Maybe there’s a few derivative currency bets at the major global banks that are now so huge that we’re going to hear some announcements about cross-party trade risks ie, the inability for the bank on the losing side of those currency bets to pay off the bet. And maybe there will be a new slew of giant banks that will actually be forced to under and recapitalize entirely since the world probably won’t allow for another round of outright bailouts ala 2008 if there are a bunch of risky currency derivative bet weapons of mass destruction that are currently going off in the global financial system. Last week, the Fed gave the TBTF banks in the US a passing grade in their “stress tests,” and it sure would be poetic if that marked the top in this eight year stability in the global financial system, wouldn’t it?
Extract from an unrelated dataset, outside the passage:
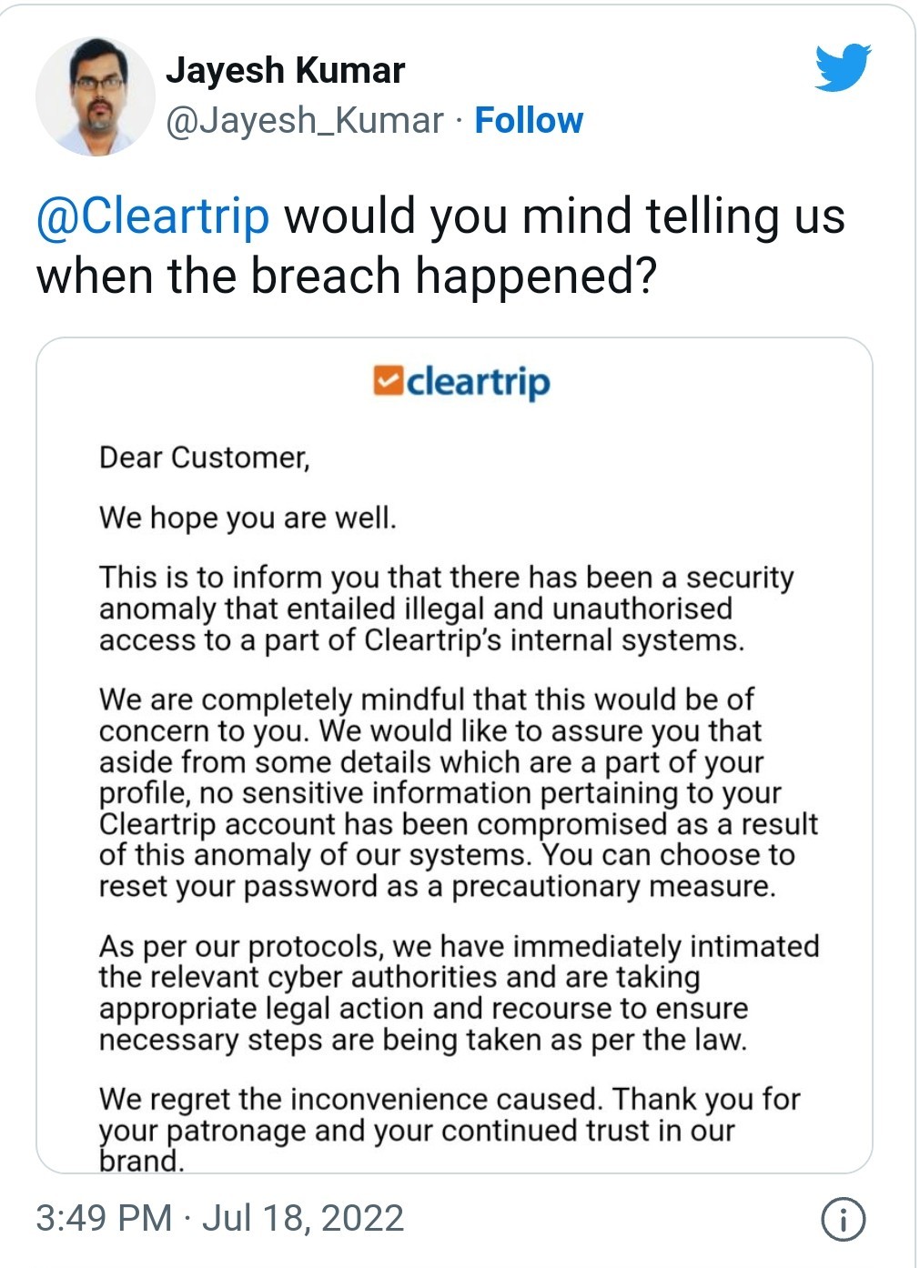This screenshot has width=920, height=1268.
Task: Click the "We hope you are well." line
Action: point(248,518)
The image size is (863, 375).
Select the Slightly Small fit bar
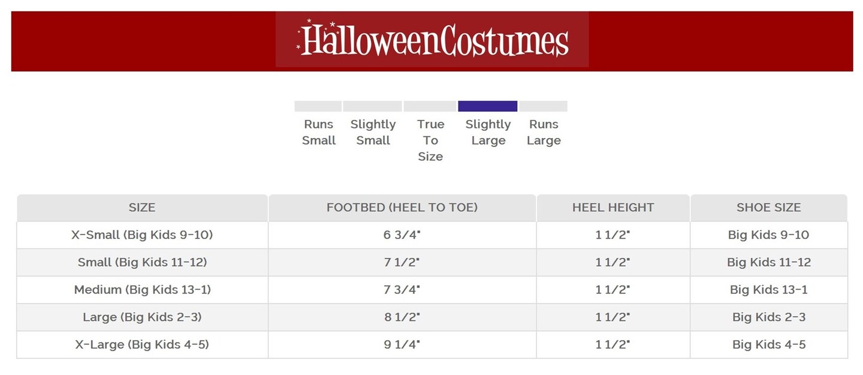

But over the long run, I think the US economy, stock market and each of our individual prosperity will all be much better off with fewer and less powerful central control centers running the global economy. Britain will see more prosperity in the next ten years than they ever would have as part of the EU. And so will most of the rest of the world’s economies and citizens.

In the end, while I recognize the increased near-term risks of Black Swans in the financial system, I still think the risk/reward lies most favorably with our current playbook and set-up. I remain net long overall, and have increased some of that long exposure in the last couple days just a bit, but I am less bullish today than I was in 2010-2012 when I had been aggressively net long with few shorts, lots of large long positions and the liberal use of longer-dated call options.

On the final hand, long-term readers of mine know well that I’m perfectly willing to get bearish when the economy, geopolitics, system stress and/or other Black Swans come along. So I’ll remain as vigilant, objective and hard-working as I can be to keep us in front of the risks, as always.